- ACTION ITEM
Although the data below contains pictures, output only the lines between those holding "Click the 车里雅别斯克 legend label" and "At what coordinates should I click to accomplish: Click", inclusive, exactly and without those pictures.

####

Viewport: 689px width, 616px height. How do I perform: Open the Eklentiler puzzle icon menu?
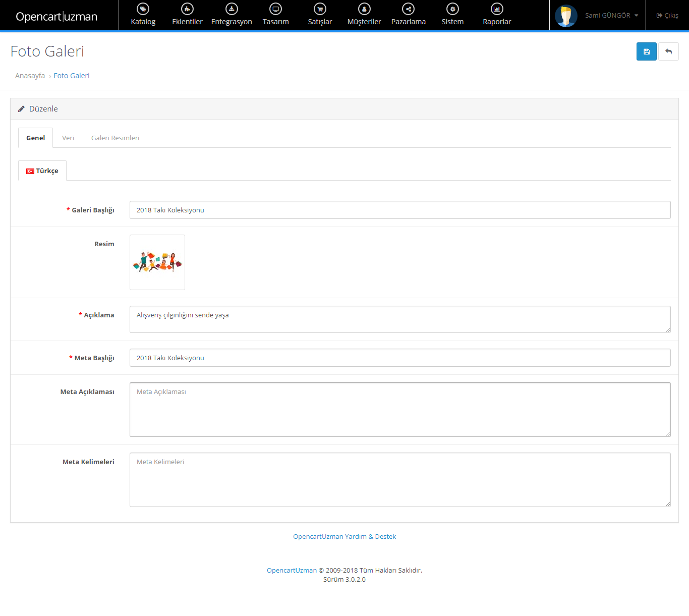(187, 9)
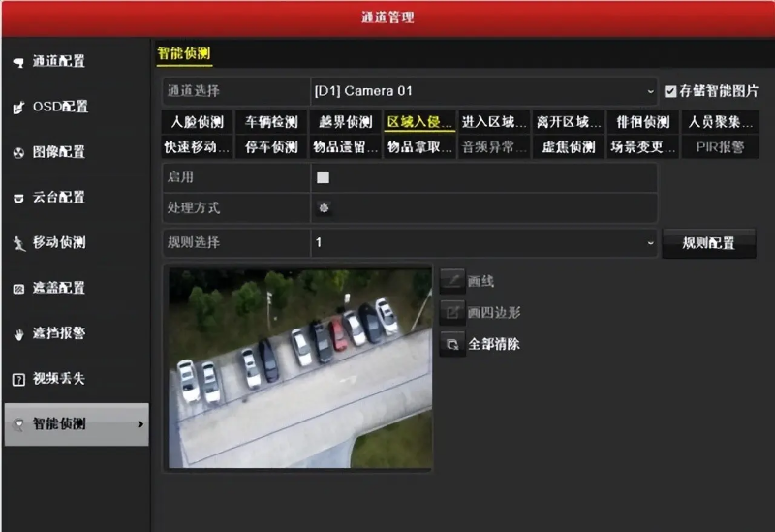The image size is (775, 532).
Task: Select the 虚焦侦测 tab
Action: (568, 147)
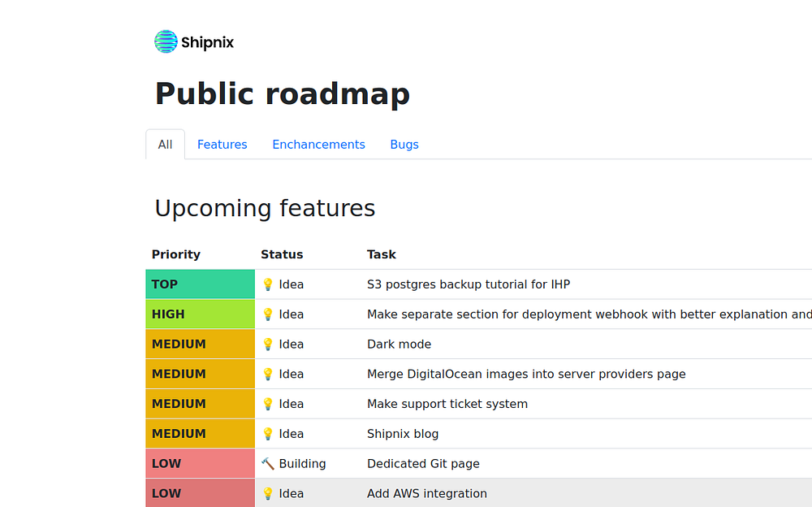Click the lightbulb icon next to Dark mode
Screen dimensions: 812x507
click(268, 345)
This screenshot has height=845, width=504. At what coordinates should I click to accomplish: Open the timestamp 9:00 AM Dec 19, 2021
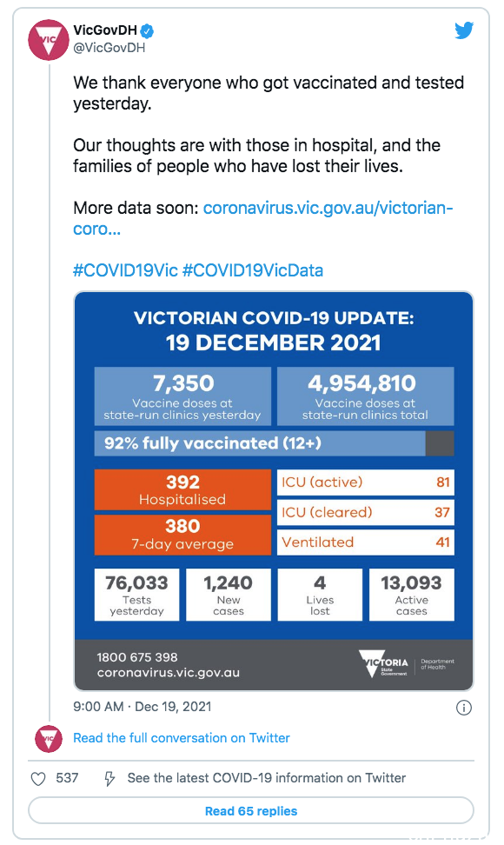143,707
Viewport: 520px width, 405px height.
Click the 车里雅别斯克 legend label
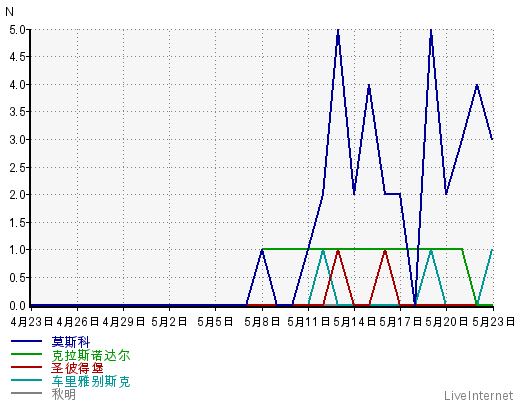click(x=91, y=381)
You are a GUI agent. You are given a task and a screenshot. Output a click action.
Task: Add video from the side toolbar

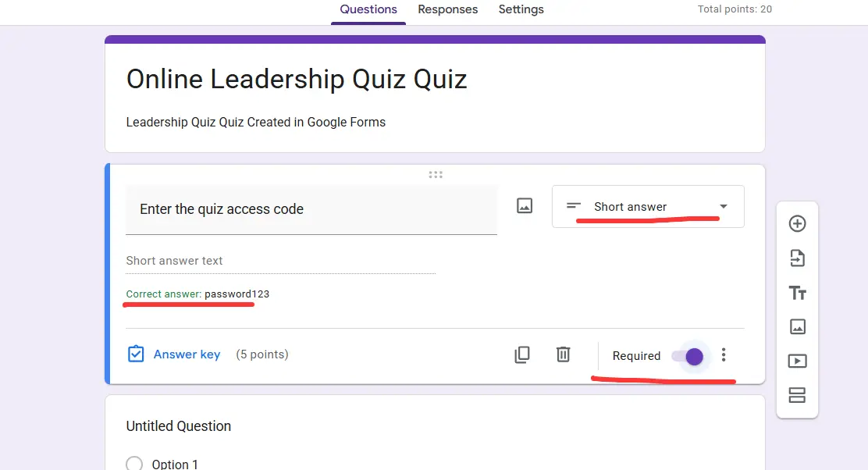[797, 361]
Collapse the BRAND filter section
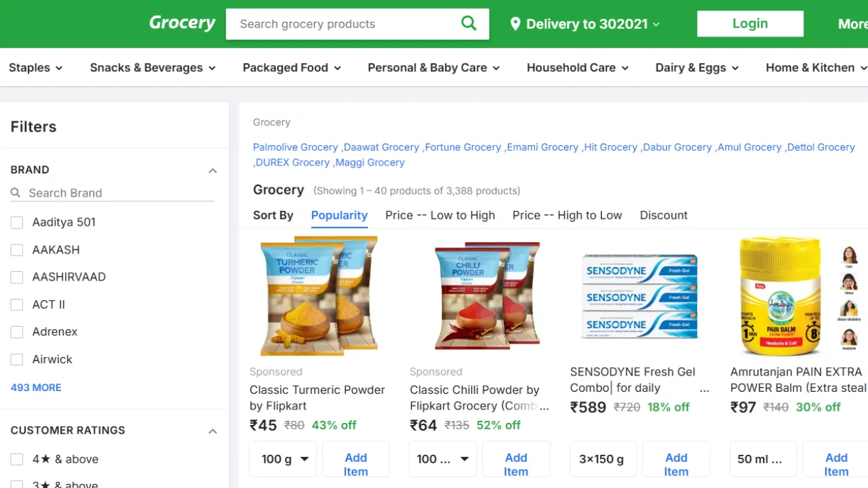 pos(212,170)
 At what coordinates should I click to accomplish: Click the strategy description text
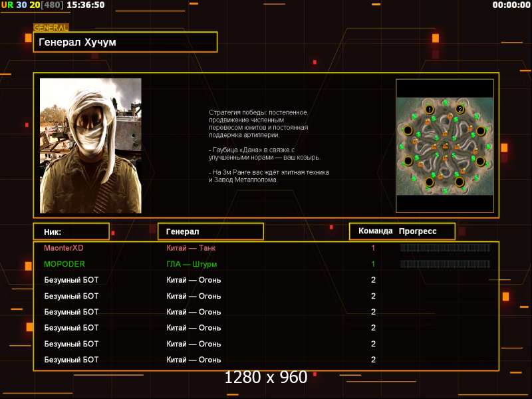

####

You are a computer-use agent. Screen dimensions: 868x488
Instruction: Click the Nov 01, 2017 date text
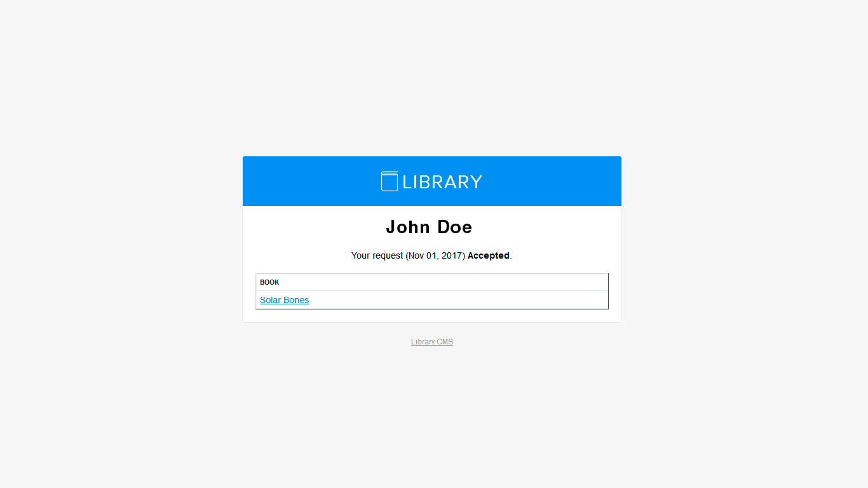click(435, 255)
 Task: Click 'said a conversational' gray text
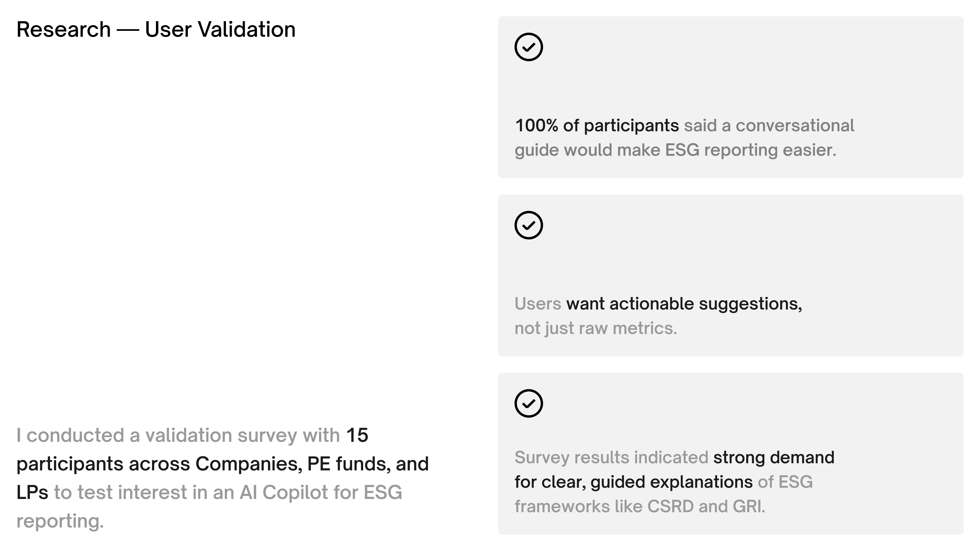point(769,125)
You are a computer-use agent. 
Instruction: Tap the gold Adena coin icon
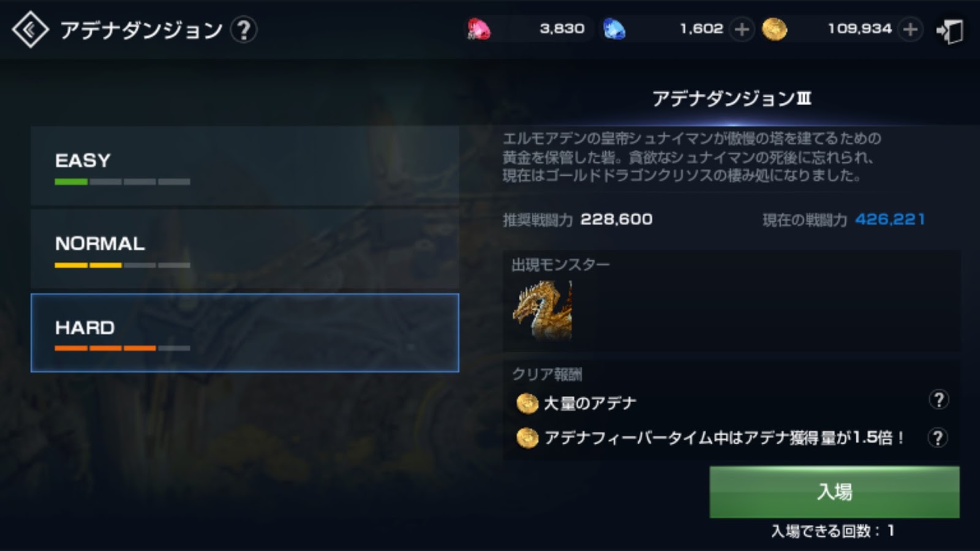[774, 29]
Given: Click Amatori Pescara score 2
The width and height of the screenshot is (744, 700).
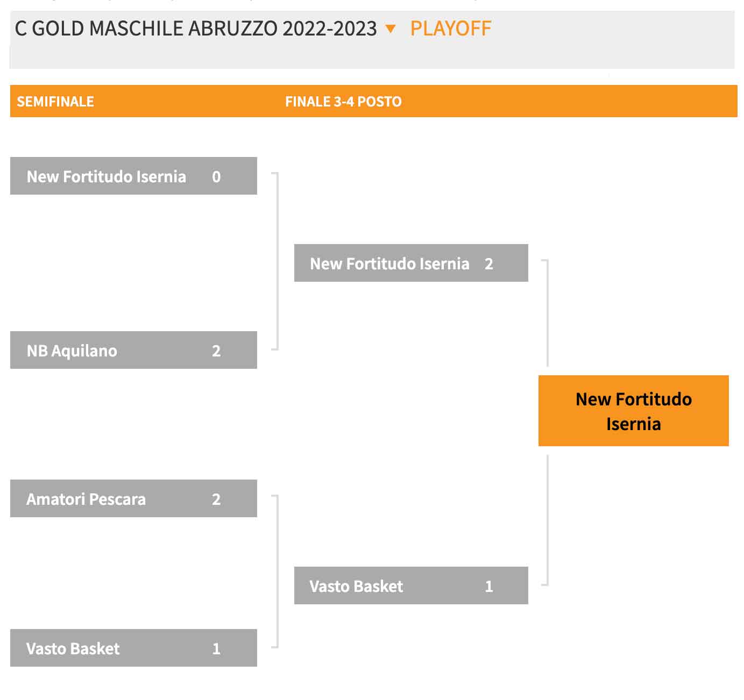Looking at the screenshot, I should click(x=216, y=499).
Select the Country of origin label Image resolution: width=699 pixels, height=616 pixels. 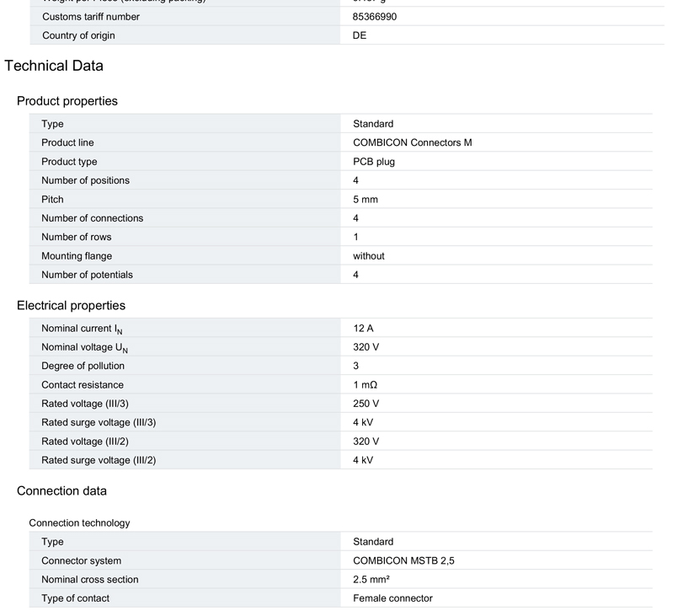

####

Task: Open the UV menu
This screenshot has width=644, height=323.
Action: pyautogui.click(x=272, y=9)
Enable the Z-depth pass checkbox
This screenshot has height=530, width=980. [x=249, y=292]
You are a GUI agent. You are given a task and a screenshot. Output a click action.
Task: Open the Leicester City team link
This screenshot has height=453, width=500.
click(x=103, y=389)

####

- FINISHED EXERCISE
Click the 车里雅别斯克 legend label
click(x=91, y=381)
You are a GUI agent. You are given a task and a screenshot. Output a click action.
Task: Add video from the side toolbar

[797, 361]
Collapse the BRAND filter section
 pos(212,170)
 At what coordinates should I click to accomplish: Click the strategy description text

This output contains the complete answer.